In a room filled with board members and the media, it can be difficult to find a way to fit in — especially as a 21-year-old senior in college.
Enter Sadia Saifuddin, the UC student regent-designate, who will join the Board of Regents as a voting member in the 2014-2015 school year.
The date is July 17, and Saifuddin does not allow nerves — or opposition — get the best of her.
Standing before a room full of board members in charge of UC finances, policies and long-term planning, this is real. This is the grown-ups’ table. But Saifuddin remains composed.
“I want to serve because I know what it’s like to work three jobs, to be a full-time student and to maintain my capacity as a student leader to serve my campus,” Saifuddin said to the board.
That Wednesday afternoon, Saifuddin was approved by the UC Regents as the student regent-designate. The vote was almost unanimous, with the exception of UC Regent Richard Blum, who chose to abstain, citing his concerns about Saifuddin’s political activism and ability to appropriately represent the student body as a whole.
After the meeting, Blum approached Saifuddin and reassured her that he would defend her to the media. Saifuddin told Blum he wouldn’t need to. Looking him in the eye, she said, “My qualifications speak for themselves.”
Saifuddin has come a long way to get to the Board of Regents. In her three years at UC Berkeley, Saifuddin has served as ASUC senator, worked in the office of Student Regent Jonathan Stein, was involved with the Muslim Student Association and spearheaded the bill in support of the UC Berkeley Food Pantry, a food bank that helps student families with children.
As student regent-designate — alongside Student Regent Cinthia Flores — Saifuddin wants to focus on financial aid reform and campus climate. Saifuddin said she will look at how the student experience is shaped by the financial aid office.
“It’s not helpful: It’s scary, it’s intimidating and it just doesn’t serve the students,” Saifuddin said.
By the same token, Saifuddin said she wants her work with the regents to help the board gain a better understanding of the students it represents. She hopes to give various members of the student community the opportunity to meet with their Regents and talk about their concerns.
The oldest of five siblings, Saifuddin grew up in Stockton, Calif. as a first-generation Muslim Pakistani American. A social welfare major, Saifuddin at one time had to work three jobs to support herself, on top of receiving financial aid.

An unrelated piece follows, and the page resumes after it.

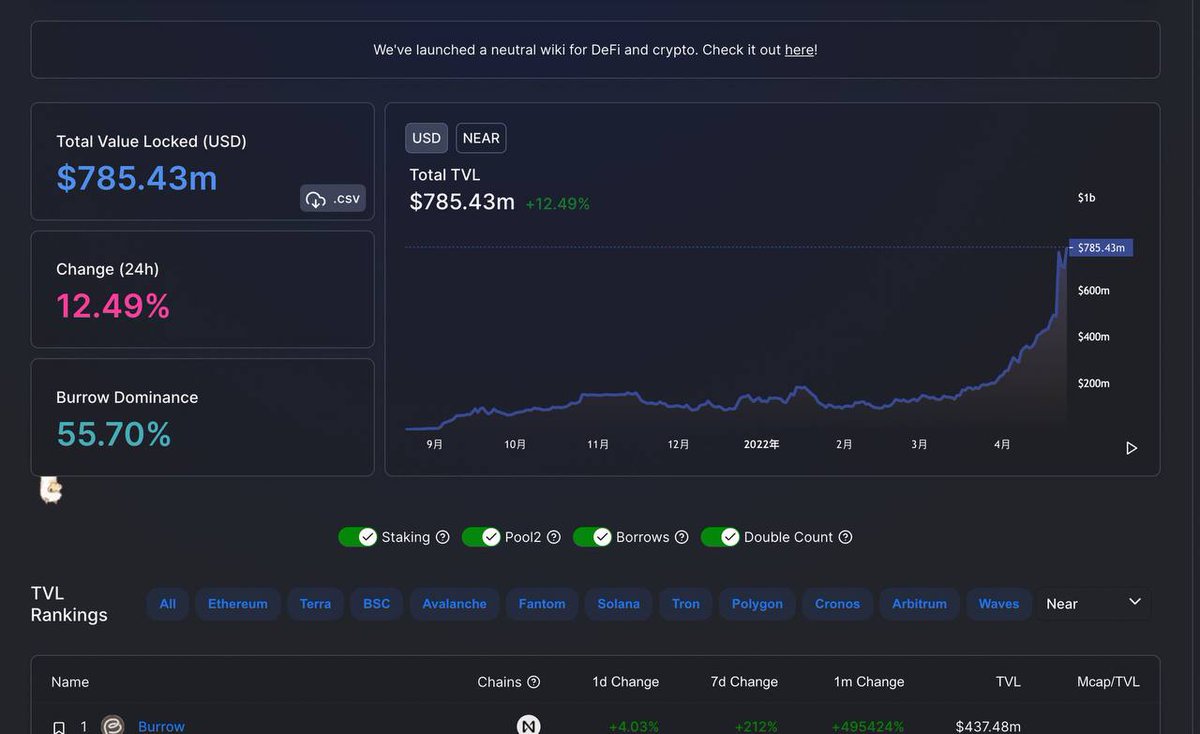
Task: Click the llama mascot icon
Action: tap(50, 489)
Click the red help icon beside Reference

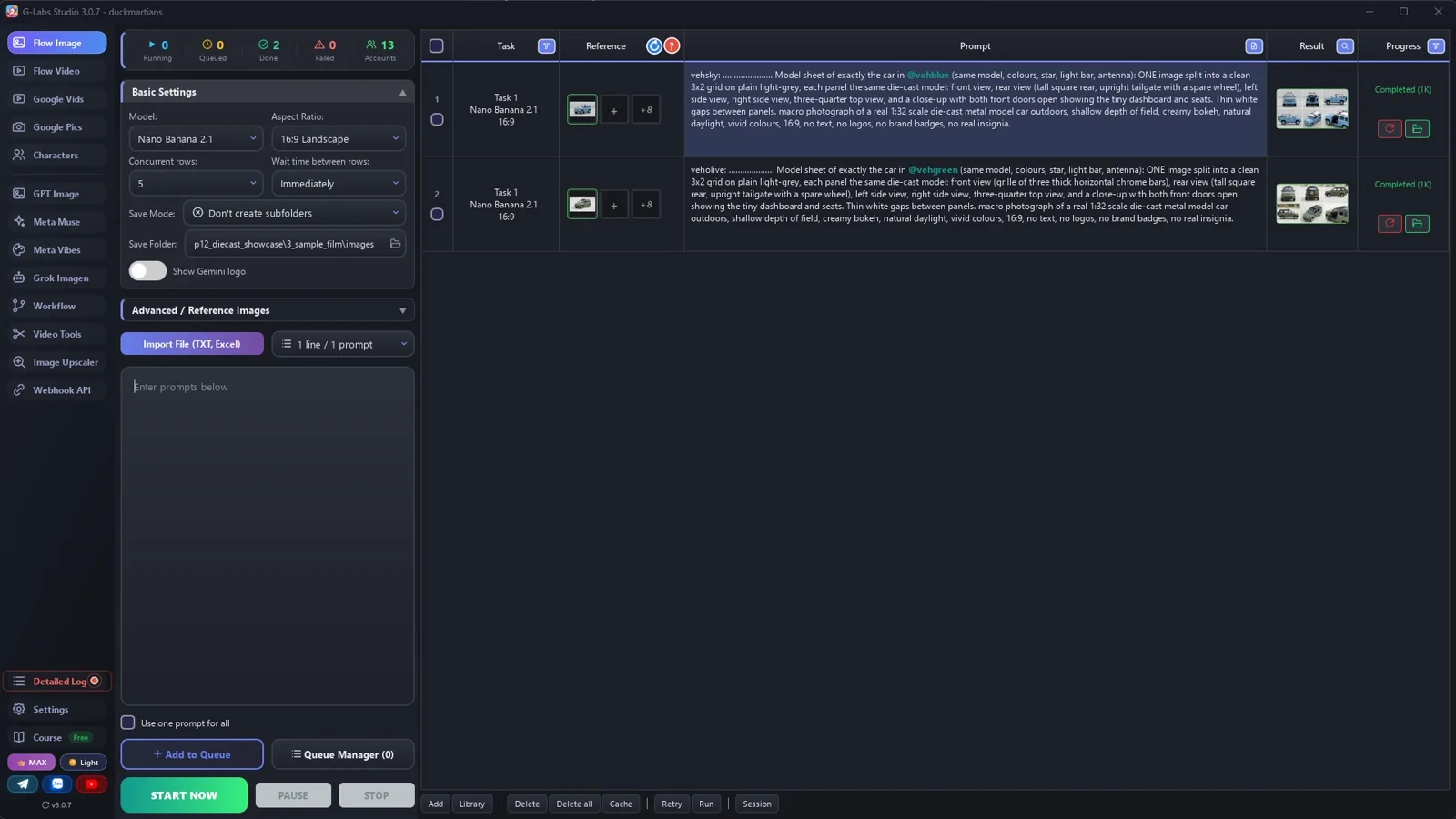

While Saifuddin said she hopes to tackle reforms of financial aid and campus climate in the next two years, she knows that achieving these goals definitively will be difficult. Instead, she said, she will try to take her leadership position day by day.
Luckily, Saifuddin has garnered support from members of the campus community on her appointment, despite her controversial role in the proceedings of the ASUC’s divestment bill in the spring, which proposed divesting university funding from companies affiliated with the Israeli military.
“While I do not support divestment or the targeting of a single nation or state in the context of a complex Middle East conflict, I also believe that students have the right to their own political views and perspectives,” said Chancellor Nicholas Dirks in an email regarding Saifuddin’s nomination.
Peers speak positively of Saifuddin, praising her for her intelligence, grace and persistence.
“She’s a phenomenal senator, and I’m sure she’ll make a phenomenal student regent,” said George Kadifa, a former ASUC senator who worked with Saifuddin.
Some of Saifuddin’s greatest moments come not from her public work — what Saifuddin has found most meaningful comes from the kinship she shares with her family.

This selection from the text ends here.